Try it: Should pictures appear among the records, leave them out, and copy exactly only the lines from the first through the one with "Viewport: 873px width, 545px height.", inclusive.

◇ ◇ ◇ ◇ ◇ ◇ ◇

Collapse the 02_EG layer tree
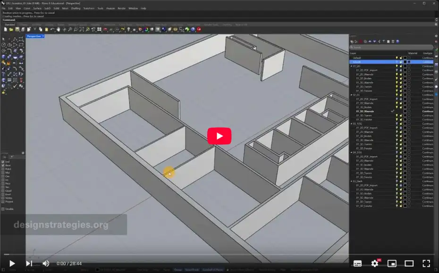This screenshot has width=439, height=273. pyautogui.click(x=351, y=95)
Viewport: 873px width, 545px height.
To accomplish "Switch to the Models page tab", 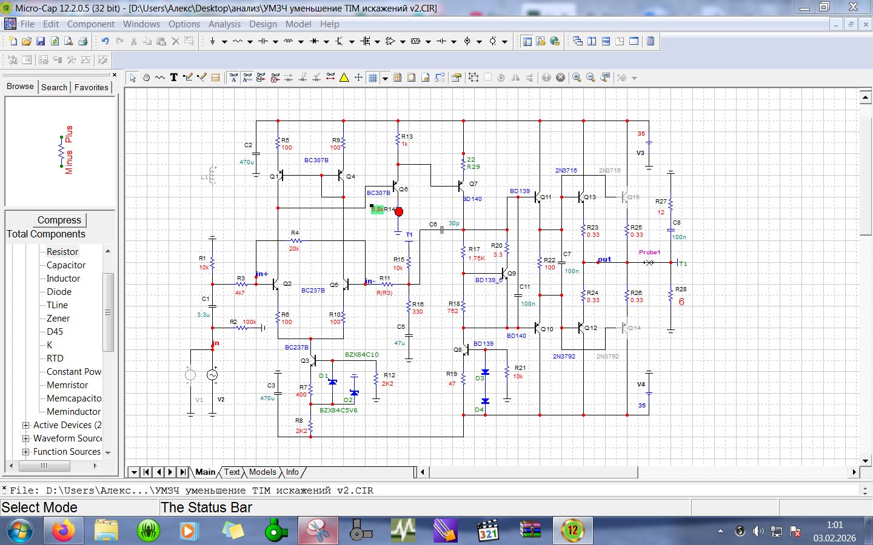I will (262, 472).
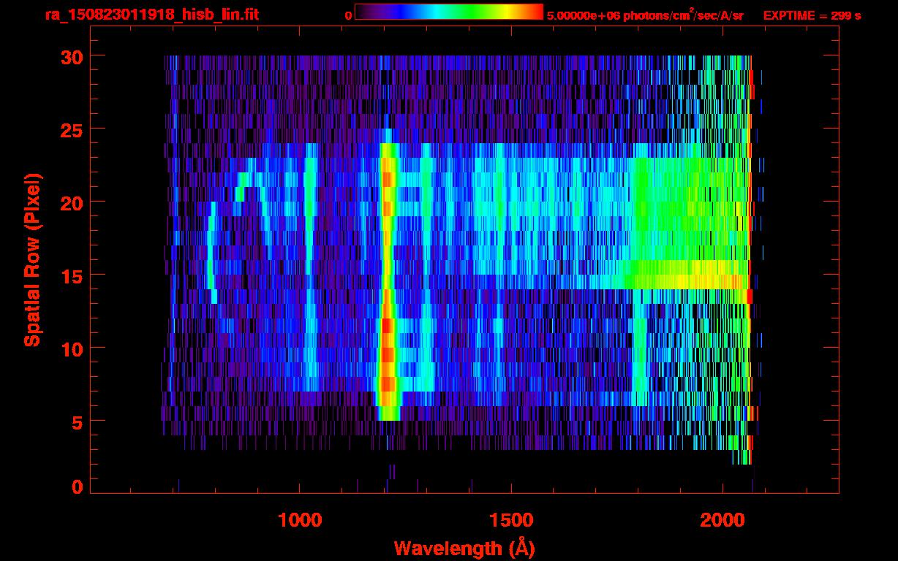This screenshot has width=898, height=561.
Task: Click the 0 minimum label beside color bar
Action: pos(349,15)
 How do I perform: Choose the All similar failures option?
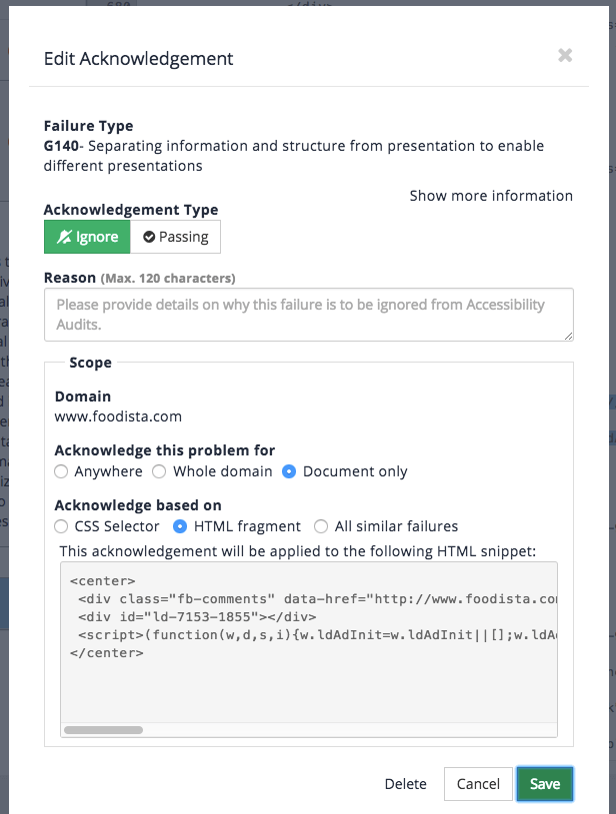click(x=321, y=526)
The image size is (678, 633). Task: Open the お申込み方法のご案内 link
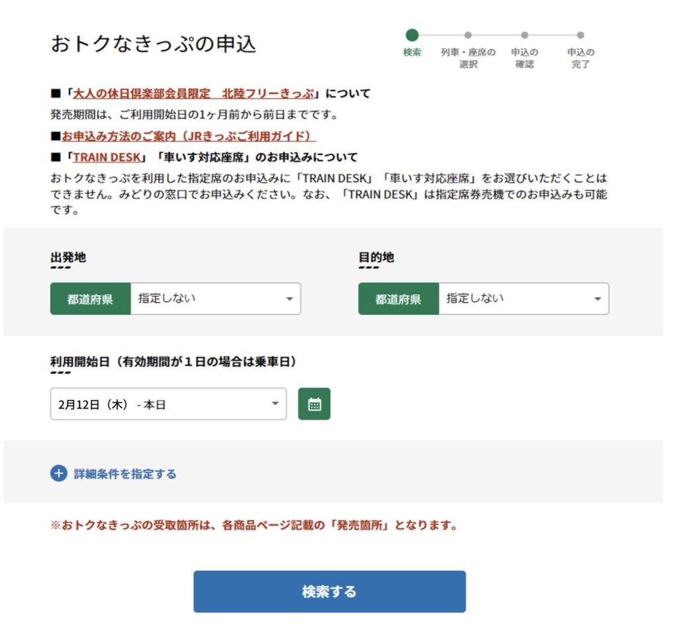[189, 136]

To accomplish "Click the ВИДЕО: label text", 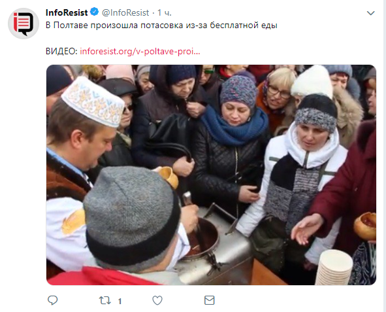I will tap(61, 51).
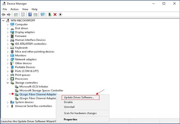Screen dimensions: 180x124
Task: Collapse the WIN-R6COKKRFDPF root node
Action: click(3, 21)
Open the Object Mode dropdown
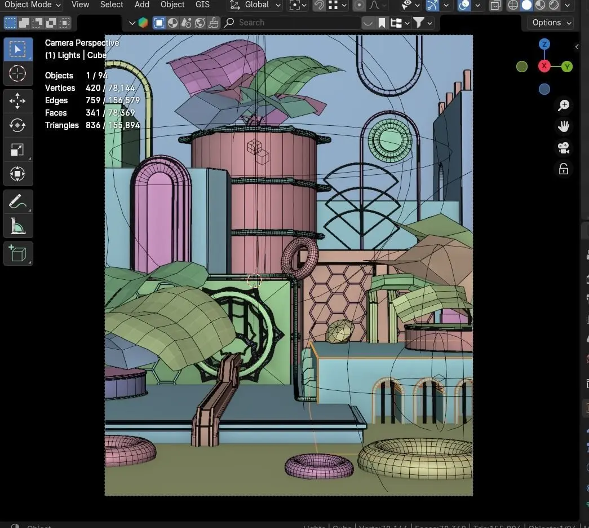Screen dimensions: 589x528 32,5
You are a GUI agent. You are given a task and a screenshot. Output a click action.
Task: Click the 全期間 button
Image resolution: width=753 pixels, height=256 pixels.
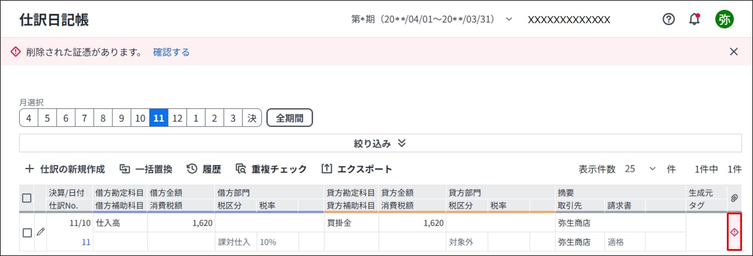[x=289, y=118]
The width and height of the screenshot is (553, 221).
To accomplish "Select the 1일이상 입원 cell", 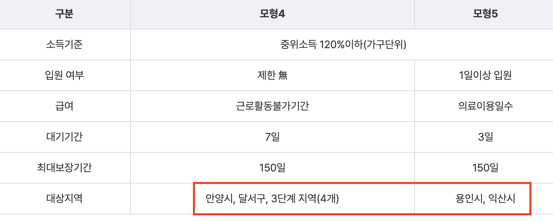I will pyautogui.click(x=485, y=75).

◇ ◇ ◇ ◇ ◇ ◇ ◇

Answer box:
Collapse the 02_EG layer tree
This screenshot has width=439, height=273. pyautogui.click(x=351, y=95)
Viewport: 873px width, 545px height.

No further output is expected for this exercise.